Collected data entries
BEGIN

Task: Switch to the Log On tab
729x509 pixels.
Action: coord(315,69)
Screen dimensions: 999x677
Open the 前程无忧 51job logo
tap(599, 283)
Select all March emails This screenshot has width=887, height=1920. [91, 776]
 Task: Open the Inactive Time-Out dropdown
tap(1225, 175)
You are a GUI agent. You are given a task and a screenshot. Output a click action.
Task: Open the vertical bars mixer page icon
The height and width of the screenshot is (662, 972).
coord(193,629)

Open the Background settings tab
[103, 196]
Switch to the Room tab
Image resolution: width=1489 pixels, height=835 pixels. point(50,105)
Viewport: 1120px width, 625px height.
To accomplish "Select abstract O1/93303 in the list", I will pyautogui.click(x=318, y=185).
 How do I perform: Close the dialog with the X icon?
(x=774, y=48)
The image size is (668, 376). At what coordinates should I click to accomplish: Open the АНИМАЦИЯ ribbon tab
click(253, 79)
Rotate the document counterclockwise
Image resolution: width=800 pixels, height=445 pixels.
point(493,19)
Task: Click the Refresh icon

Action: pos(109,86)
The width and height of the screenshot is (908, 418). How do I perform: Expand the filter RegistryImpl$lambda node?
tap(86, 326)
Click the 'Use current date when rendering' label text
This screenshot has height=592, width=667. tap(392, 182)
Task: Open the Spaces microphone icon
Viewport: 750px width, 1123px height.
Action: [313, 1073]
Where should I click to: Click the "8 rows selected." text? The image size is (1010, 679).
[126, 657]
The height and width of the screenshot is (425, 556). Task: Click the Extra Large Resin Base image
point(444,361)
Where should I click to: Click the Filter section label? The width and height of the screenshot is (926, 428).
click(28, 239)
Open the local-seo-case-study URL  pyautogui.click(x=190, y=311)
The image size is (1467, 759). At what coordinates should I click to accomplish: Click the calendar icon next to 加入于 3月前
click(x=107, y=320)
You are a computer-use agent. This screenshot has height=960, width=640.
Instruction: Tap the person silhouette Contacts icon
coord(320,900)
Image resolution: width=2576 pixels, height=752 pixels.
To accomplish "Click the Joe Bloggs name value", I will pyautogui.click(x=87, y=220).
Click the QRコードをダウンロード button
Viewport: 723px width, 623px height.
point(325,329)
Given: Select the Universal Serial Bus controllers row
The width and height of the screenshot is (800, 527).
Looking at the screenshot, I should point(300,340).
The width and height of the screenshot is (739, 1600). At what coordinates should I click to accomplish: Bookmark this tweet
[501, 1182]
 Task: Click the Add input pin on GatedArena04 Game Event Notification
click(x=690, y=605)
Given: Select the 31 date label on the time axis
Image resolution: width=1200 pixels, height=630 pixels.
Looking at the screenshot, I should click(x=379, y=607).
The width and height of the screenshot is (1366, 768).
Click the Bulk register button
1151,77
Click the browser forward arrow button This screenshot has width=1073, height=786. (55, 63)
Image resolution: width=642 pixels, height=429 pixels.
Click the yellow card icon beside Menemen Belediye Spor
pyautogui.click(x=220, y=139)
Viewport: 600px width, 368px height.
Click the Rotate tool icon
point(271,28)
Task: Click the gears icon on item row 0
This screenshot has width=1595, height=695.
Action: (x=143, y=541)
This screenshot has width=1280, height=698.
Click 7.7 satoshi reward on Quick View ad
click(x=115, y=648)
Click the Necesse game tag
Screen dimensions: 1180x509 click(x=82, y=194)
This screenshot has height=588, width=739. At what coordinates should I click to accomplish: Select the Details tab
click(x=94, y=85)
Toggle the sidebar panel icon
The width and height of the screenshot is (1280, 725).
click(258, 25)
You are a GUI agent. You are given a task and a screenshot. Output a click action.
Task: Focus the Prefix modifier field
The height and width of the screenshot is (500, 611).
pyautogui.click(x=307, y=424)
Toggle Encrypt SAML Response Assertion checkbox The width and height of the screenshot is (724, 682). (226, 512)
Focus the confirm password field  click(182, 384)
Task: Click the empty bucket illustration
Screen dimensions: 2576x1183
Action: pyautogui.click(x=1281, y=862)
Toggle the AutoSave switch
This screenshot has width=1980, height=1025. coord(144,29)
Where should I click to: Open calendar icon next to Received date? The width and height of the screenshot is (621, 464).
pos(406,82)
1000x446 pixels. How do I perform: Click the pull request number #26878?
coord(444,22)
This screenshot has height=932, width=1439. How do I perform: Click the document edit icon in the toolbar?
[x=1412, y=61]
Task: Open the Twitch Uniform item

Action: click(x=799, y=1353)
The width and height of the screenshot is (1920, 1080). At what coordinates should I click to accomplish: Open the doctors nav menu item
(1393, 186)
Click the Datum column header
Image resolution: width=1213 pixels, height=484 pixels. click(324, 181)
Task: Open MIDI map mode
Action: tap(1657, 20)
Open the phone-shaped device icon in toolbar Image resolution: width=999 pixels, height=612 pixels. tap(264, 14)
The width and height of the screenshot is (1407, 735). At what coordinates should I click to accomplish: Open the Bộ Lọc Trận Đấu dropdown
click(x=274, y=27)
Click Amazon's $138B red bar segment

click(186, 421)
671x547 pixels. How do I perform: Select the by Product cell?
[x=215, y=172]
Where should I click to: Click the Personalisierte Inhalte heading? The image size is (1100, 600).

END

Give the data again. Keep every line identical.

RESULT BELOW »
Task: Switch to the Log On tab
729x509 pixels.
Action: coord(315,69)
Screen dimensions: 999x677
Open the 前程无忧 51job logo
tap(599, 283)
Select all March emails This screenshot has width=887, height=1920. [91, 776]
 Task: Open the Inactive Time-Out dropdown
tap(1225, 175)
You are a GUI agent. You are given a task and a screenshot. Output a click action.
Task: Open the vertical bars mixer page icon
The height and width of the screenshot is (662, 972).
coord(193,629)

Open the Background settings tab
[103, 196]
Switch to the Room tab
Image resolution: width=1489 pixels, height=835 pixels. point(50,105)
Viewport: 1120px width, 625px height.
To accomplish "Select abstract O1/93303 in the list", I will pyautogui.click(x=318, y=185).
 How do I perform: Close the dialog with the X icon?
(x=774, y=48)
The image size is (668, 376). At what coordinates should I click to accomplish: Open the АНИМАЦИЯ ribbon tab
click(253, 79)
Rotate the document counterclockwise
Image resolution: width=800 pixels, height=445 pixels.
point(493,19)
Task: Click the Refresh icon

Action: pos(109,86)
The width and height of the screenshot is (908, 418). How do I perform: Expand the filter RegistryImpl$lambda node?
tap(86, 326)
Click the 'Use current date when rendering' label text
This screenshot has height=592, width=667. tap(392, 182)
Task: Open the Spaces microphone icon
Viewport: 750px width, 1123px height.
Action: [313, 1073]
Where should I click to: Click the "8 rows selected." text? The image size is (1010, 679).
[126, 657]
The height and width of the screenshot is (425, 556). Task: Click the Extra Large Resin Base image
point(444,361)
Where should I click to: Click the Filter section label? The width and height of the screenshot is (926, 428).
click(28, 239)
Open the local-seo-case-study URL  pyautogui.click(x=190, y=311)
The image size is (1467, 759). At what coordinates should I click to accomplish: Click the calendar icon next to 加入于 3月前
click(x=107, y=320)
You are a computer-use agent. This screenshot has height=960, width=640.
Instruction: Tap the person silhouette Contacts icon
coord(320,900)
Image resolution: width=2576 pixels, height=752 pixels.
To accomplish "Click the Joe Bloggs name value", I will pyautogui.click(x=87, y=220).
Click the QRコードをダウンロード button
Viewport: 723px width, 623px height.
point(325,329)
Given: Select the Universal Serial Bus controllers row
The width and height of the screenshot is (800, 527).
Looking at the screenshot, I should point(300,340).
The width and height of the screenshot is (739, 1600). At what coordinates should I click to accomplish: Bookmark this tweet
[501, 1182]
 Task: Click the Add input pin on GatedArena04 Game Event Notification
click(x=690, y=605)
Given: Select the 31 date label on the time axis
Image resolution: width=1200 pixels, height=630 pixels.
Looking at the screenshot, I should click(x=379, y=607).
The width and height of the screenshot is (1366, 768).
Click the Bulk register button
1151,77
Click the browser forward arrow button This screenshot has width=1073, height=786. (55, 63)
Image resolution: width=642 pixels, height=429 pixels.
Click the yellow card icon beside Menemen Belediye Spor
pyautogui.click(x=220, y=139)
Viewport: 600px width, 368px height.
Click the Rotate tool icon
point(271,28)
Task: Click the gears icon on item row 0
This screenshot has width=1595, height=695.
Action: (x=143, y=541)
This screenshot has width=1280, height=698.
Click 7.7 satoshi reward on Quick View ad
click(x=115, y=648)
Click the Necesse game tag
Screen dimensions: 1180x509 click(x=82, y=194)
This screenshot has height=588, width=739. At what coordinates should I click to accomplish: Select the Details tab
click(x=94, y=85)
Toggle the sidebar panel icon
The width and height of the screenshot is (1280, 725).
click(258, 25)
You are a GUI agent. You are given a task and a screenshot. Output a click action.
Task: Focus the Prefix modifier field
The height and width of the screenshot is (500, 611).
pyautogui.click(x=307, y=424)
Toggle Encrypt SAML Response Assertion checkbox The width and height of the screenshot is (724, 682). (226, 512)
Focus the confirm password field  click(182, 384)
Task: Click the empty bucket illustration
Screen dimensions: 2576x1183
Action: pyautogui.click(x=1281, y=862)
Toggle the AutoSave switch
This screenshot has width=1980, height=1025. coord(144,29)
Where should I click to: Open calendar icon next to Received date? The width and height of the screenshot is (621, 464).
pos(406,82)
1000x446 pixels. How do I perform: Click the pull request number #26878?
coord(444,22)
This screenshot has height=932, width=1439. How do I perform: Click the document edit icon in the toolbar?
[x=1412, y=61]
Task: Open the Twitch Uniform item

Action: click(x=799, y=1353)
The width and height of the screenshot is (1920, 1080). At what coordinates should I click to accomplish: Open the doctors nav menu item
(1393, 186)
Click the Datum column header
Image resolution: width=1213 pixels, height=484 pixels. click(324, 181)
Task: Open MIDI map mode
Action: tap(1657, 20)
Open the phone-shaped device icon in toolbar Image resolution: width=999 pixels, height=612 pixels. tap(264, 14)
The width and height of the screenshot is (1407, 735). At what coordinates should I click to accomplish: Open the Bộ Lọc Trận Đấu dropdown
click(x=274, y=27)
Click Amazon's $138B red bar segment

click(186, 421)
671x547 pixels. How do I perform: Select the by Product cell?
[x=215, y=172]
Where should I click to: Click the Personalisierte Inhalte heading? The image size is (1100, 600).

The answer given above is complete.